Items from a dataset
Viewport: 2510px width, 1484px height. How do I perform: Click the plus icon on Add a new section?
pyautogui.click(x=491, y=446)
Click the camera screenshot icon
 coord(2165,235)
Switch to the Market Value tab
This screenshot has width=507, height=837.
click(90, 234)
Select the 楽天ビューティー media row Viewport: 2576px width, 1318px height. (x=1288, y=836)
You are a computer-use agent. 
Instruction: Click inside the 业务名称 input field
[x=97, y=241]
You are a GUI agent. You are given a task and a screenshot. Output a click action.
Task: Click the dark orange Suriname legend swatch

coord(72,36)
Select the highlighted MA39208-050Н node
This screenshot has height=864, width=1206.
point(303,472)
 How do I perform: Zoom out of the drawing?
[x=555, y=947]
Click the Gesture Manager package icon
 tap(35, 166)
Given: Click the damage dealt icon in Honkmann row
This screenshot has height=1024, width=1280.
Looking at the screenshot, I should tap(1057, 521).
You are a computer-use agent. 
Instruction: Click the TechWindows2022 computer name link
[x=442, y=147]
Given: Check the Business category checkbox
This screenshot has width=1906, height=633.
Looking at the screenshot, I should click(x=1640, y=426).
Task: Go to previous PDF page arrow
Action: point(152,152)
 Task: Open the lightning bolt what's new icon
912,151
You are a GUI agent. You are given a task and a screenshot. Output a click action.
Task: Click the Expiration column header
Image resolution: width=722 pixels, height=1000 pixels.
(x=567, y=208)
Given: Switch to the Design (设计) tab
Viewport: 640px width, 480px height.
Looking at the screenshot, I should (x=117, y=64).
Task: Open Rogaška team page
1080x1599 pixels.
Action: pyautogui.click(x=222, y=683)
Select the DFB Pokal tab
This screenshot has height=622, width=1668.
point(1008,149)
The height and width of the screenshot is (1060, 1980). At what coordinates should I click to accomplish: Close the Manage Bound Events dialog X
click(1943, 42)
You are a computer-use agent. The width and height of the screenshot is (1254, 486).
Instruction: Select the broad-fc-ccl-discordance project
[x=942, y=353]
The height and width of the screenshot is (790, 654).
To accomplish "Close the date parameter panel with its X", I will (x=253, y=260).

--- Task description ---
Rewrite the rows from the one containing "Given: Click the" down to the one containing "Looking at the screenshot, I should (x=117, y=64).", changing "Instruction:" to "Command:" and leaving everything else the same.

--- Final answer ---
Given: Click the damage dealt icon in Honkmann row
This screenshot has height=1024, width=1280.
Looking at the screenshot, I should tap(1057, 521).
You are a computer-use agent. 
Command: Click the TechWindows2022 computer name link
[x=442, y=147]
Given: Check the Business category checkbox
This screenshot has width=1906, height=633.
Looking at the screenshot, I should click(x=1640, y=426).
Task: Go to previous PDF page arrow
Action: point(152,152)
 Task: Open the lightning bolt what's new icon
912,151
You are a GUI agent. You are given a task and a screenshot. Output a click action.
Task: Click the Expiration column header
Image resolution: width=722 pixels, height=1000 pixels.
(x=567, y=208)
Given: Switch to the Design (设计) tab
Viewport: 640px width, 480px height.
Looking at the screenshot, I should (x=117, y=64).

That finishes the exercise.